TASK TO COMPLETE: Please edit the items from the first one through the line containing "pos(82,267)" by changing "Screen dimensions" to "Display size", and return those lines with nothing else altered.

[Items for locating words and elements]
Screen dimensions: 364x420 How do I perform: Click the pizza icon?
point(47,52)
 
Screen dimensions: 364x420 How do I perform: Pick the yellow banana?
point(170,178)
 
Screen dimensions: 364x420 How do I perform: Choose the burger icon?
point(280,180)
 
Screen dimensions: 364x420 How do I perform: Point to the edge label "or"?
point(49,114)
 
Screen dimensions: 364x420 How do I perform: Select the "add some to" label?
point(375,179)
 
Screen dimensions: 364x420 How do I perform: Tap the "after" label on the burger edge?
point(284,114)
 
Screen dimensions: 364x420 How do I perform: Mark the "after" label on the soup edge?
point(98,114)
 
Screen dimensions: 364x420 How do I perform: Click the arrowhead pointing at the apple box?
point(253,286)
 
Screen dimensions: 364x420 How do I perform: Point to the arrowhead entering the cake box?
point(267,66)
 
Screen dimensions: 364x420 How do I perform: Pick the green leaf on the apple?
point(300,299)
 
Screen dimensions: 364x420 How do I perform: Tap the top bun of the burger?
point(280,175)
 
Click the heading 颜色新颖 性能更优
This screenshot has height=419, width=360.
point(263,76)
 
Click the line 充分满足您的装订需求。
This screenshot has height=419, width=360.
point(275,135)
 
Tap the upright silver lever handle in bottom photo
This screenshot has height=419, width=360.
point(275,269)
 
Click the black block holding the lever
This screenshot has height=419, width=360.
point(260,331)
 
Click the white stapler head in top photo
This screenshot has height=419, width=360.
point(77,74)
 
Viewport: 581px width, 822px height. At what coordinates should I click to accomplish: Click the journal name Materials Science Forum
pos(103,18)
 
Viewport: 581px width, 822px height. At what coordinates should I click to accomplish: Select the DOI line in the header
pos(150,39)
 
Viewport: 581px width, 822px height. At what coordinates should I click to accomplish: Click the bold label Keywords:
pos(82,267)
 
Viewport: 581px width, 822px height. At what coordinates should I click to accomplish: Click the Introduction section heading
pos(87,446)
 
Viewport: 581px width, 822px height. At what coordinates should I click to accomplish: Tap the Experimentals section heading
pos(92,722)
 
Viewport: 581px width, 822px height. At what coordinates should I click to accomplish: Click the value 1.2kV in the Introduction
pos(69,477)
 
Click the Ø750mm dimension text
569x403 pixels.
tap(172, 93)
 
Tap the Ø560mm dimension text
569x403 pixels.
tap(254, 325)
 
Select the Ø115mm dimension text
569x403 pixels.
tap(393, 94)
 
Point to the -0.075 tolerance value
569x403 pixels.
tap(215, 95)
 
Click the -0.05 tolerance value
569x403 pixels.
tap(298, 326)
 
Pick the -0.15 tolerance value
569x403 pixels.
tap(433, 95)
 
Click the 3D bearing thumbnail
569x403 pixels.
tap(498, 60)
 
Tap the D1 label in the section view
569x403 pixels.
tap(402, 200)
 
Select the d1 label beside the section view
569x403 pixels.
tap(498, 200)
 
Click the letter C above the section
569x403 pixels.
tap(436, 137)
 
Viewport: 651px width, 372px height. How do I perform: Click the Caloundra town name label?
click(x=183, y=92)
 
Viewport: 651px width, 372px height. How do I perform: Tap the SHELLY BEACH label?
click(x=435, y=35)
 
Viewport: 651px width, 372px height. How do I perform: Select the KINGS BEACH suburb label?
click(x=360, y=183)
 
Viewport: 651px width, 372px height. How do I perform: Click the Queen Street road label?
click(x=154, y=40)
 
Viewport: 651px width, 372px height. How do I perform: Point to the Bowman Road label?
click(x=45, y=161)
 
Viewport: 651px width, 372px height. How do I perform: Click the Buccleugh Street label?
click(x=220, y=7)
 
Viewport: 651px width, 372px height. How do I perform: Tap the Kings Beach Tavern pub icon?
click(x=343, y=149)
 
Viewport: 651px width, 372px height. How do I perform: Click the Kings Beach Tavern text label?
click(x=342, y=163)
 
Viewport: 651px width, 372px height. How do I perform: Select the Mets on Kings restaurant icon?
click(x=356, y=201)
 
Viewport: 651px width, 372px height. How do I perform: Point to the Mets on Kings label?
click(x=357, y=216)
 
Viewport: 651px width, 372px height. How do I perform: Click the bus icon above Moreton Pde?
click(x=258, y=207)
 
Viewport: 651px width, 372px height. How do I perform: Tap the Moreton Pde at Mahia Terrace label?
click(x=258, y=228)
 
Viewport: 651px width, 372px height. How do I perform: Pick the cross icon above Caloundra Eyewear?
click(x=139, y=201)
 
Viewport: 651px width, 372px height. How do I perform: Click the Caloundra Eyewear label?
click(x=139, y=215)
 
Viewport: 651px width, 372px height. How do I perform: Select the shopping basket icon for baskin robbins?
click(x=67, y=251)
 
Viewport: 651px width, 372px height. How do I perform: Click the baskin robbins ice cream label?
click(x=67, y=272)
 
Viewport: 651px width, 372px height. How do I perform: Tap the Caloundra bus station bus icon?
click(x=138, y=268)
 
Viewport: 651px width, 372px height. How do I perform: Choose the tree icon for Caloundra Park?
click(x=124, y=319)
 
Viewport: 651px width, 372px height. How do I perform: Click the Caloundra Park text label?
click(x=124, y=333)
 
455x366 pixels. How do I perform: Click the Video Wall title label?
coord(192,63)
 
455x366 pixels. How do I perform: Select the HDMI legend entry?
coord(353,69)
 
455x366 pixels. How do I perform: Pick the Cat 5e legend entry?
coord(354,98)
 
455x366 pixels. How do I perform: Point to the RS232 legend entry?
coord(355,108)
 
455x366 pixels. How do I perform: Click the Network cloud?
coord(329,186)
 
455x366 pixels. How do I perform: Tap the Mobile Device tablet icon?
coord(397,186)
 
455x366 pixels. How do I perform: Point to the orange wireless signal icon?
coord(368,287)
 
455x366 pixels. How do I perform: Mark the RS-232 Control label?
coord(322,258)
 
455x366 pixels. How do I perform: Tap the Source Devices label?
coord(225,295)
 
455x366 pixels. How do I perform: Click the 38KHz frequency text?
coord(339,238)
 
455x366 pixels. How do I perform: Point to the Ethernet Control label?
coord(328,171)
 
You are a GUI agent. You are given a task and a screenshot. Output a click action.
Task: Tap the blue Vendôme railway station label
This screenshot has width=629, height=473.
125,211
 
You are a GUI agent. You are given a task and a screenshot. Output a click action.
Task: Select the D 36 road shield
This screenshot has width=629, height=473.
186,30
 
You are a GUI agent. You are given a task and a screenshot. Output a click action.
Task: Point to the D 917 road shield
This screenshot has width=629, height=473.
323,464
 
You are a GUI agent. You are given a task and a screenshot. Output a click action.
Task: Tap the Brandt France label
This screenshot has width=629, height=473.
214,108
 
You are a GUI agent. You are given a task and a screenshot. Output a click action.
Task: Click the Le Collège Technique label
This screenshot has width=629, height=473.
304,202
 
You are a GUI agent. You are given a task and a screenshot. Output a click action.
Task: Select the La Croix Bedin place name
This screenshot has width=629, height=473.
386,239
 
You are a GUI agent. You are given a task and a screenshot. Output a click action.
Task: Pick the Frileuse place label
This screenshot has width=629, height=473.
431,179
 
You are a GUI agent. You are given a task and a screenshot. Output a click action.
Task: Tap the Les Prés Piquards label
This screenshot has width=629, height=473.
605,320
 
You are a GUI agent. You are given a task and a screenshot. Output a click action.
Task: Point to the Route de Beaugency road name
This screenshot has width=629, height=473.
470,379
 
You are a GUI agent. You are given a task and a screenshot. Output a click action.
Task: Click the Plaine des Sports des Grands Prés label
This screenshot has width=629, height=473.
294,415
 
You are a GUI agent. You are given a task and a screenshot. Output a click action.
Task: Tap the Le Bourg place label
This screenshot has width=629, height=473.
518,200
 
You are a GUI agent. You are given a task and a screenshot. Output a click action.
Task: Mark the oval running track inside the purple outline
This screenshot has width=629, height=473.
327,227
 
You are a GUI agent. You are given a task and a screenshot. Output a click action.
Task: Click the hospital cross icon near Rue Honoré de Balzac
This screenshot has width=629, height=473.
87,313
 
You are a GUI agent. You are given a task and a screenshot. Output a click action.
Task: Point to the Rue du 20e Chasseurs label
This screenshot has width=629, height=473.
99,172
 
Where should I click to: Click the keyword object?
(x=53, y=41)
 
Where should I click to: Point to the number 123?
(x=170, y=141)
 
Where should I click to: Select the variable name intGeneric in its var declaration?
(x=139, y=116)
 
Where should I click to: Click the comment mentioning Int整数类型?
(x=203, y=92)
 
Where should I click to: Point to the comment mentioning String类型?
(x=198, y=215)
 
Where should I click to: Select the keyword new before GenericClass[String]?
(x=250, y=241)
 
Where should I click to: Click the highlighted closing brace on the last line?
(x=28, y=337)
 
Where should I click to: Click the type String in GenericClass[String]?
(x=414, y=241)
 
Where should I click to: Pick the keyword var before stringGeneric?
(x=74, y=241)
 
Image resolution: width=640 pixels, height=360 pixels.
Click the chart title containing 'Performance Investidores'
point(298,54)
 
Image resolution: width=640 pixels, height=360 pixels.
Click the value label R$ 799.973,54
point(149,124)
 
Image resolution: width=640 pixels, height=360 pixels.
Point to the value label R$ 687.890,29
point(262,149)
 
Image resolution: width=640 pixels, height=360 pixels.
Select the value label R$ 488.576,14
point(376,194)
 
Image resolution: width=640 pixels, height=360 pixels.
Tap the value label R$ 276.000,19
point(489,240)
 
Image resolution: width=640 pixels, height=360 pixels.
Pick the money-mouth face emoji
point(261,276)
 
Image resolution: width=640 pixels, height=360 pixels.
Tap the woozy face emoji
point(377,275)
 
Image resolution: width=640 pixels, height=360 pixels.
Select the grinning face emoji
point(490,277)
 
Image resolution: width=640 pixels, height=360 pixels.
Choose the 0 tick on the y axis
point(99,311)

RESULT OF THE TASK:
Display size: 364x420 How do I perform: Click the pizza icon?
point(47,52)
 
Display size: 364x420 How do I perform: Pick the yellow banana?
point(170,178)
 
Display size: 364x420 How do I perform: Choose the burger icon?
point(280,180)
 
Display size: 364x420 How do I perform: Point to the edge label "or"?
point(49,114)
 
Display size: 364x420 How do I perform: Select the "add some to" label?
point(375,179)
 
Display size: 364x420 How do I perform: Tap the "after" label on the burger edge?
point(284,114)
 
Display size: 364x420 How do I perform: Mark the "after" label on the soup edge?
point(98,114)
 
Display size: 364x420 How do I perform: Click the arrowhead pointing at the apple box?
point(253,286)
 
Display size: 364x420 How do I perform: Point to the arrowhead entering the cake box?
point(267,66)
 
Display size: 364x420 How do I perform: Pick the green leaf on the apple?
point(300,299)
 
Display size: 364x420 How do I perform: Tap the top bun of the burger?
point(280,175)
 
Click the heading 颜色新颖 性能更优
This screenshot has height=419, width=360.
point(263,76)
 
Click the line 充分满足您的装订需求。
This screenshot has height=419, width=360.
point(275,135)
 
Tap the upright silver lever handle in bottom photo
This screenshot has height=419, width=360.
point(275,269)
 
Click the black block holding the lever
This screenshot has height=419, width=360.
point(260,331)
 
Click the white stapler head in top photo
This screenshot has height=419, width=360.
point(77,74)
 
Viewport: 581px width, 822px height. At what coordinates should I click to accomplish: Click the journal name Materials Science Forum
pos(103,18)
 
Viewport: 581px width, 822px height. At what coordinates should I click to accomplish: Select the DOI line in the header
pos(150,39)
 
Viewport: 581px width, 822px height. At what coordinates should I click to accomplish: Click the bold label Keywords:
pos(82,267)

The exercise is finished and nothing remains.